Bottom Line
Ant Group (Inclusion AI / Ant Ling) has open-sourced two models in late April: Ling-2.6-Flash and Ling-2.6-1T, both using MoE architecture, MIT license, with BF16/FP8/INT4 precision variants. Compared to models of similar parameter scale, Ling’s core differentiation lies in extremely low activation parameters and execution-oriented design — not a benchmark-padding machine, but purpose-built for Agent workloads.
| Dimension | Ling-2.6-Flash | Ling-2.6-1T |
|---|---|---|
| Total Parameters | 104B | ~1T |
| Active Parameters | 7.4B | ~63B |
| Context Window | 256K | 256K+ |
| License | MIT | MIT |
| SWE-Bench Verified | 62 | 67+ |
| BFCL-V4 | 67 | 72+ |
| TAU2-Bench (Telecom) | 93.86 | 95+ |
What Happened
Ling-2.6-Flash: Ultra-Lightweight Agent Model
- April 29: Ling-2.6-Flash weights officially open-sourced. 104B total parameters, only 7.4B activated per inference — meaning it can run on consumer-grade GPUs (single RTX 4090 with INT4 quantization).
- Built on Ling 2.0 with hybrid linear attention mechanism, replacing the previous GQA attention with a more efficient hybrid approach, significantly reducing inference latency.
- SWE-Bench Verified 62, BFCL-V4 67, TAU2-Telecom 93.86 — all hard-scenario metrics, not academic leaderboard-padding datasets.
Ling-2.6-1T: Flagship Execution Model
- Following Flash, Ling-2.6-1T was released on the same day. ~1T total parameters, ~63B active parameters.
- Core design philosophy is “Execution-First”: reducing token waste during reasoning, skipping verbose internal monologue-style thinking, outputting executable results directly.

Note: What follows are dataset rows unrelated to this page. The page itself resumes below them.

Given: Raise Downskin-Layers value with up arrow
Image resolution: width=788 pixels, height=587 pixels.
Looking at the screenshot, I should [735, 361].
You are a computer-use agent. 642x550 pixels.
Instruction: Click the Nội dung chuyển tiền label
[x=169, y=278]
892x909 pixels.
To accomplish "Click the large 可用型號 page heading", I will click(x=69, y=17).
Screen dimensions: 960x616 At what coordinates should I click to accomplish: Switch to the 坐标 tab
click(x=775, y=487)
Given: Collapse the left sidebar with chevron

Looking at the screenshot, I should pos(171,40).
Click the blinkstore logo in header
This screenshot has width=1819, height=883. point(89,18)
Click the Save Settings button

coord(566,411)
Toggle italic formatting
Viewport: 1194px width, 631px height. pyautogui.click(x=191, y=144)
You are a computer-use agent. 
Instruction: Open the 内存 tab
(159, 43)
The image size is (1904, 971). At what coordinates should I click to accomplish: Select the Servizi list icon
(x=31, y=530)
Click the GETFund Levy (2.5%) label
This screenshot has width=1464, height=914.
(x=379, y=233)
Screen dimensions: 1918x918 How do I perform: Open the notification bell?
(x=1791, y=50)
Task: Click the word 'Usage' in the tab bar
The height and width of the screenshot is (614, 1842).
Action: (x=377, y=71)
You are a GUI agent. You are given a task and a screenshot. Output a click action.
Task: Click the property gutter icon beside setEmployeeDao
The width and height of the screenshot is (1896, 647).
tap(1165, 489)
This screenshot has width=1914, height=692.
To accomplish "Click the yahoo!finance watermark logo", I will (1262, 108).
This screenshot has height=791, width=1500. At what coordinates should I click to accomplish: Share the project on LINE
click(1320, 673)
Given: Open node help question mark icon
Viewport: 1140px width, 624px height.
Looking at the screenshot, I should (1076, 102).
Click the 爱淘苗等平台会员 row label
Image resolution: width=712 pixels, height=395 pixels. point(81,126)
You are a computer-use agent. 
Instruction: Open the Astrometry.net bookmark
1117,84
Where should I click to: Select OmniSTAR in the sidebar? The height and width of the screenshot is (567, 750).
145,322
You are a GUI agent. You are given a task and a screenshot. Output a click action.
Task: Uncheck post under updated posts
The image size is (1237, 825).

- Community feedback: many frontier models’ reasoning outputs are essentially wasted tokens — users pay for every internal thought, but task completion rates don’t improve proportionally. Ling-2.6-1T directly addresses this problem.
Why It Matters
1. A New Variable in the Chinese MoE Camp
Previously, the main Chinese open-source MoE models were DeepSeek V4 (1.6T/37B active) and Kimi K2.6 (~1T). Ling-2.6’s entry means:
- Flash tier (7.4B active): fills the gap for consumer GPU-runnable Agent models in Chinese open source
- 1T tier (63B active): comparable active parameter count to DeepSeek V4, but with a more radical design philosophy — fewer tokens consumed, same task completion rate
2. Cost Revolution for Agent Scenarios
What does Ling-2.6-Flash’s 7.4B active parameters mean?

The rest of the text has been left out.